The results bespeak a general property of the human brain, which is learning. All parts of the brain are intrinsically responsive to information. That is the essential function of a nervous system. It is similarly obvious that the brain routinely responds to information about itself. The new findings indicate that it can also respond to information about itself which is provided externally, by biofeedback. The implications of this appear quite boundless at this point.

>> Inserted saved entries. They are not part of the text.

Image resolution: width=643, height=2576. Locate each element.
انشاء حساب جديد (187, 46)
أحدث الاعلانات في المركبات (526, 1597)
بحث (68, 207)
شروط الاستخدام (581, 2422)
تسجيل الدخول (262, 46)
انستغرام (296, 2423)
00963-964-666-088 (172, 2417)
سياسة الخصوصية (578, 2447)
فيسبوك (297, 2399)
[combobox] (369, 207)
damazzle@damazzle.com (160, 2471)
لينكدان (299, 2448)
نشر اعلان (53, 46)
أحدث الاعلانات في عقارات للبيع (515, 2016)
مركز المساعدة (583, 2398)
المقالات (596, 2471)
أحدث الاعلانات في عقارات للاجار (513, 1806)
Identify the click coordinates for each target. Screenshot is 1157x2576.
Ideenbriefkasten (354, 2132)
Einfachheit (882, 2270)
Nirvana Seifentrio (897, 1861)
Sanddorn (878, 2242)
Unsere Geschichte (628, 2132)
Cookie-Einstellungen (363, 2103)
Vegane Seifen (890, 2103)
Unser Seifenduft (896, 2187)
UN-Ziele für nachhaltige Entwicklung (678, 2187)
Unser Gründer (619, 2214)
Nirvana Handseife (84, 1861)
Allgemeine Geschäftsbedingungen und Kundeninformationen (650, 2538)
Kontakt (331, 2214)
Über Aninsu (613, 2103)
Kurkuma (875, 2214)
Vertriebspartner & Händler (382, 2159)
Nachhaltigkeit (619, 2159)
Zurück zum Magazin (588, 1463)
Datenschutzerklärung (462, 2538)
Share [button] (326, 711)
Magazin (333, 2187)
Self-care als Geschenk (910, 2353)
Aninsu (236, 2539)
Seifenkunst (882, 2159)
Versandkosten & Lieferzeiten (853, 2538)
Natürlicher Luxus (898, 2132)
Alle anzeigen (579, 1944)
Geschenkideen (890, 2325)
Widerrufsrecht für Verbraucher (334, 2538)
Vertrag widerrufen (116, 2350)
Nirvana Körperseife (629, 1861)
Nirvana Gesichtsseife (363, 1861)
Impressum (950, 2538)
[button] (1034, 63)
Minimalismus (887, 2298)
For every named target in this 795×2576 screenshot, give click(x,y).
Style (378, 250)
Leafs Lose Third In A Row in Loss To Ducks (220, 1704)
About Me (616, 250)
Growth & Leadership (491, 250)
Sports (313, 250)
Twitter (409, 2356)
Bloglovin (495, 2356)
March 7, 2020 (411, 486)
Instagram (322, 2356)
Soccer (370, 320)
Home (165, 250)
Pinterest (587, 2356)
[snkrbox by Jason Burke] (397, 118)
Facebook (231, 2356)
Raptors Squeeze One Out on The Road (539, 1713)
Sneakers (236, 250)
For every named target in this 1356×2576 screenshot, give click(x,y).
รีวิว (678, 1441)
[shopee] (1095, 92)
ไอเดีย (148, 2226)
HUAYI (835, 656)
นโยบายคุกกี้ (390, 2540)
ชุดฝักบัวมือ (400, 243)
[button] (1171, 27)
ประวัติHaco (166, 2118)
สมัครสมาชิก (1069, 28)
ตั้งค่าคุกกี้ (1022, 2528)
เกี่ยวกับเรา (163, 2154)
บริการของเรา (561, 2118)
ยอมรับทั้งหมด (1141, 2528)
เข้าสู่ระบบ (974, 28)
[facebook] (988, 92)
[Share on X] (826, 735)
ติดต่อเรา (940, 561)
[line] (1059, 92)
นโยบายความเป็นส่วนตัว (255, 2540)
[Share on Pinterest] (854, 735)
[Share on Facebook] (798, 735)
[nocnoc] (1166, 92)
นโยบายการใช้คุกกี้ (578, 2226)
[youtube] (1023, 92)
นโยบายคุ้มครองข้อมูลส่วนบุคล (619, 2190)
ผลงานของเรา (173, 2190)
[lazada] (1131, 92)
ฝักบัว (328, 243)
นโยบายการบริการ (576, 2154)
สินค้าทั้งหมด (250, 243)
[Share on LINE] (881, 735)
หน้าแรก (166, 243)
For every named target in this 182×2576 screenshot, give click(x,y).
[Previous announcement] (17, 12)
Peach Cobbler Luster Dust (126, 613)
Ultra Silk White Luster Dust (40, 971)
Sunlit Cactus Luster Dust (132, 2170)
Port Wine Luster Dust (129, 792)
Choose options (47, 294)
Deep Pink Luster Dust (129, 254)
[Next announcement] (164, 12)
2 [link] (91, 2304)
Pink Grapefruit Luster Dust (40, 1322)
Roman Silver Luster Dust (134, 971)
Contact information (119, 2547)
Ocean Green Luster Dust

We see the impact of this training particularly strongly in the most severe conditions with which brains are afflicted: epilepsy, traumatic brain injury, cerebral palsy, and the dementia of the aged. We see it impacting also on the largest issues confronting the field of mental health: depression and anxiety disorders. We see it helping with some of our society's most vexing problems: irrational violence, criminal behavior, and addictive behavior. And we see it dealing with so many of the learning problems which lead to unproductive lives. The efficacy of the training for some of the most disturbing behaviors we see in our fellow man (irrational aggressive behavior; sociopathy) implies that these behaviors are brain-based. They do not come from a deficient force of "will". In fact, the more extreme the behavior, the more likely it is that we are dealing with a neurological impairment. Fortunately, these impairments don't appear to be hard-wired.

In the last year we have seen a surge of interest by mental health professionals in this technique. We will soon see it available in many different settings. The impact of our emerging ability to train the brain is incalculable for our society. Clearly, this will have to be part of any national health plan which meaningfully addresses the problems people actually have. EEG biofeedback could lead to significant reduction in health care costs, as we address the underlying problems rather than the physical symptoms they give rise to. The frontier of health is, in large part, the frontier of the brain.